From 25,000 acres to 250,000
Living Carbon's flagship project covers 25,000 acres of abandoned mine land in Appalachia, currently being planted with customers including Microsoft, Google, and Meta. Hall says that project has the potential to offset the entirety of San Francisco's annual emissions. The Octopus deal targets 250,000 acres, which Hall says could offset New York City's annual emissions on the same basis.
Why mine land
The target sites have largely sat dormant since coal bankruptcies in the 1990s. Remediation was never completed, leaving the land as a liability on mining company and private landowner balance sheets for more than two decades. Natural regeneration rates are low, which makes the additionality case cleaner than avoided-deforestation credits: Hall argues these sites would not be restored without the carbon credit funding, making the intervention verifiable in a way that speculative tree-cutting counterfactuals are not.

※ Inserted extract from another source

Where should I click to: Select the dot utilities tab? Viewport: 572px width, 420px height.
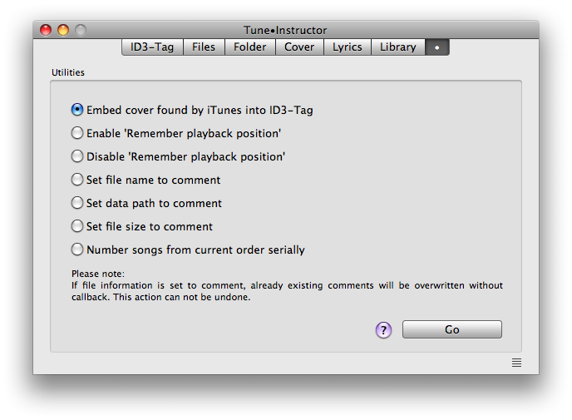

Regional focus as a feature
Living Carbon deliberately concentrates on the US rather than chasing cheaper international land. Hall says proximity to Appalachian data center buildout corridors makes the regional carbon offset more credible to buyers and more directly connected to the emissions being generated. Whether that regional specificity commands a pricing premium over international credits isn't disclosed, but it's clearly part of the commercial pitch to hyperscalers with scrutinized sustainability commitments.
Hall does not own nurseries or land directly. The asset-light structure depends on Octopus absorbing upfront capital costs, with Living Carbon's value sitting in its site-selection tools, relationships, and project management capability.